Leo Schilperoord : patient zéro de l’épidémie de Hantavirus

L’expert néerlandais Leo Schilperoord a été identifié comme le premier cas d’une épidémie mortelle de hantavirus à bord du navire de croisière MV Hondius.
leo schilperoord

Une passion pour les oiseaux qui vire au drame sanitaire

À 70 ans, Leo Schilperoord était une figure respectée de l’ornithologie aux Pays-Bas. Accompagné de son épouse Mirjam, il parcourait l’Amérique du Sud pour observer des espèces rares. Mais le 27 mars 2026, leur voyage a pris un tournant fatal lors d’une escale à Ushuaïa, en Argentine.

Pour apercevoir le Caracara à gorge blanche, aussi appelé « Caracara de Darwin », le couple s’est rendu dans une décharge municipale en périphérie de la ville. Ce site, boudé par les locaux mais prisé des passionnés d’oiseaux, est infesté de rats pygmées à longue queue, porteurs de la redoutable souche Andes du hantavirus.

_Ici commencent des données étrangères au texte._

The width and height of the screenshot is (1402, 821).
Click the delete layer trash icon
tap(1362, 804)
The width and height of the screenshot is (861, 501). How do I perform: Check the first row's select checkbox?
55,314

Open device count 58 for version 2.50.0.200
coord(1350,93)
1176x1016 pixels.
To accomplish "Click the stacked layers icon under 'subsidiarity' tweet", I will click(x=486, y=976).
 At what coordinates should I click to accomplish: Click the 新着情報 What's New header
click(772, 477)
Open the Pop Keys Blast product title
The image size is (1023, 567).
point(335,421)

  • Le virus Andes est la seule souche de hantavirus capable de se transmettre d’humain à humain.
  • La contamination se fait généralement par inhalation de particules de déjections de rongeurs.
  • Le couple a embarqué sur le MV Hondius le 1er avril, ignorant qu’ils transportaient le virus.

L’agonie silencieuse à bord du MV Hondius

Moins d’une semaine après le départ, les premiers symptômes apparaissent pour Leo : fièvre intense, maux de tête, douleurs abdominales et diarrhées. À l’époque, personne ne soupçonne le hantavirus, les symptômes étant proches de nombreuses maladies respiratoires ou gastriques.

Le 11 avril 2026, Leo Schilperoord s’éteint à bord du navire, devenant la première victime officielle de ce qui allait devenir un cluster international. Le navire, transportant 112 passagers dont de nombreux scientifiques, continue sa route alors que le virus commence silencieusement à se propager.

« Il est courant que les ornithologues visitent des décharges car il y a beaucoup d’oiseaux là-bas… c’est une montagne de déchets qui dépasse largement les limites. » — Gastón Bretti, guide local.

Une fin tragique pour le couple Schilperoord

L’histoire ne s’arrête pas à la mort de Leo. Le 24 avril, lors d’une escale sur l’île de Sainte-Hélène, sa femme Mirjam débarque avec le corps de son mari. Elle tente de rejoindre les Pays-Bas via l’Afrique du Sud. Mais le destin la rattrape brutalement à l’aéroport de Johannesburg.

Jugée trop souffrante par le personnel de la compagnie KLM, elle est empêchée d’embarquer. Elle s’effondre dans l’aéroport et décède le lendemain. Les autorités confirmeront plus tard qu’elle avait elle aussi contracté le virus Andes, probablement lors de la visite à la décharge ou par contact étroit avec son mari.

« Comme des oiseaux en plein vol. Vous nous manquerez, ainsi que vos histoires. » — Hommage publié dans le magazine de leur village de Haulerwijk.

Pourquoi cette épidémie inquiète l’OMS

L’Organisation mondiale de la Santé (OMS) suit l’affaire de très près. Si la plupart des hantaviruses ne se transmettent que de l’animal à l’homme, la souche Andes identifiée chez Leo Schilperoord est une exception majeure. Elle peut se propager par contact prolongé entre individus, ce qui explique l’alerte mondiale déclenchée pour retrouver les passagers du navire.

  • Au moins trois décès ont été confirmés par l’OMS à ce jour.
  • Des cas ont été signalés ou sont surveillés en Suisse, au Royaume-Uni et aux États-Unis.
  • Le MV Hondius a été placé sous surveillance stricte, se voyant refuser l’accès à plusieurs ports.

Malgré la gravité des faits, les experts se veulent rassurants sur le risque de pandémie mondiale. La transmission humaine du virus Andes reste difficile et nécessite une proximité intime ou prolongée. Pour Leo et Mirjam Schilperoord, ce voyage ultime reste le témoignage tragique d’une passion vécue jusqu’au bout, au mépris des risques sanitaires d’un site contaminé.